Exercise details: Copy out the lines word for word, starting at the line that holds "Task: Open Email Preferences in the sidebar" and ending with the last line, with both ends included. Leave the pictures out.
+++ Dataset content +++
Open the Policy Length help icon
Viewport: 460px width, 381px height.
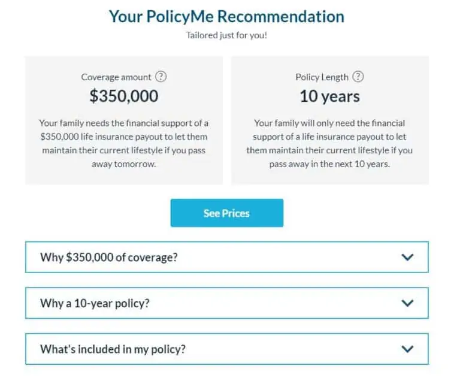tap(358, 77)
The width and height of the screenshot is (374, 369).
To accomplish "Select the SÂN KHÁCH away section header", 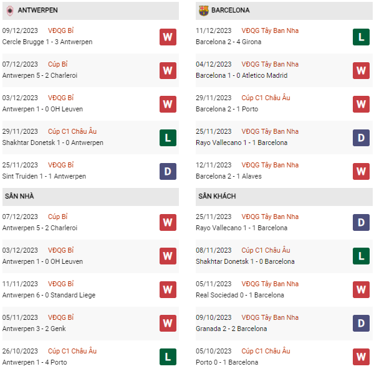I will pyautogui.click(x=217, y=196).
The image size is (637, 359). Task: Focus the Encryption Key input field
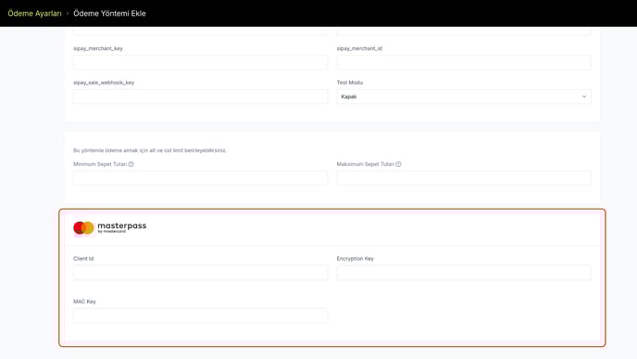coord(464,273)
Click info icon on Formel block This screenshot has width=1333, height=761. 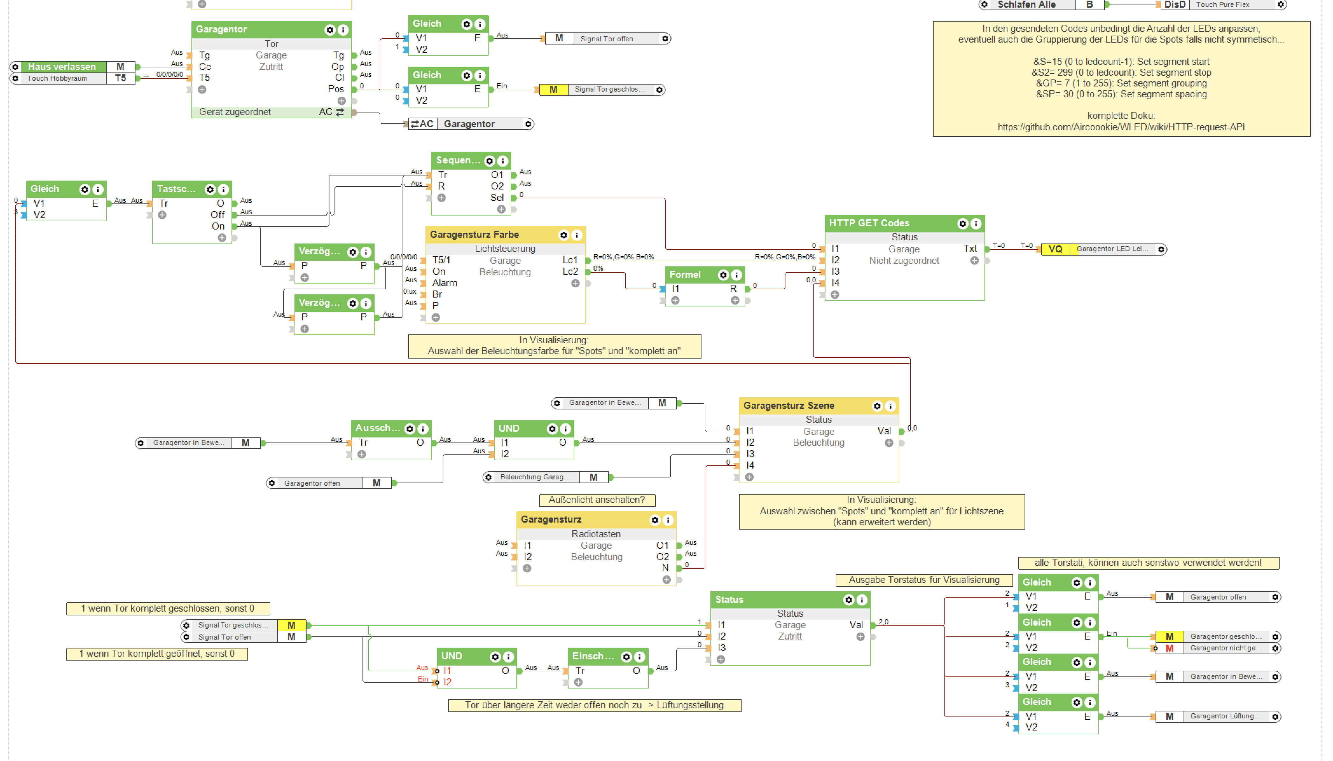pos(736,275)
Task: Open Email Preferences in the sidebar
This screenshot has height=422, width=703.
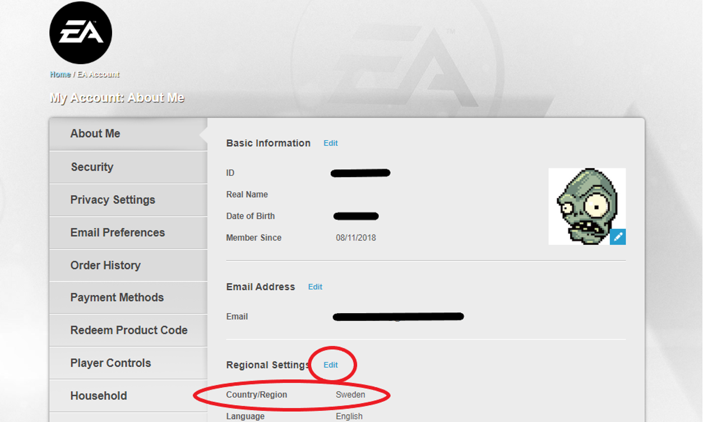Action: click(117, 232)
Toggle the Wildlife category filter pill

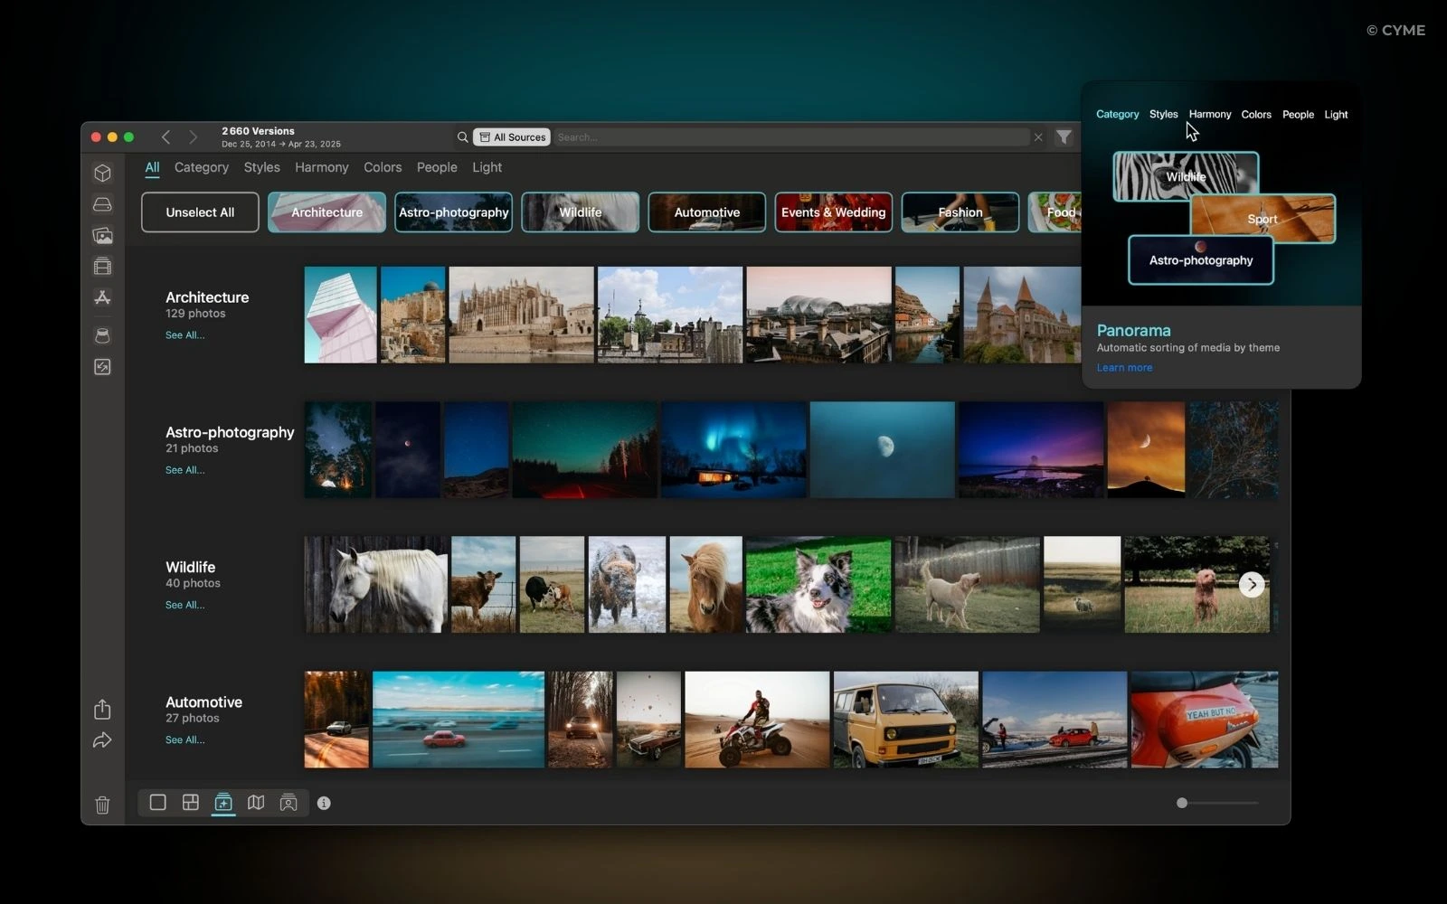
+++
Reply:
Task: Open Email Preferences in the sidebar
This screenshot has height=422, width=703.
Action: click(117, 232)
Toggle the Wildlife category filter pill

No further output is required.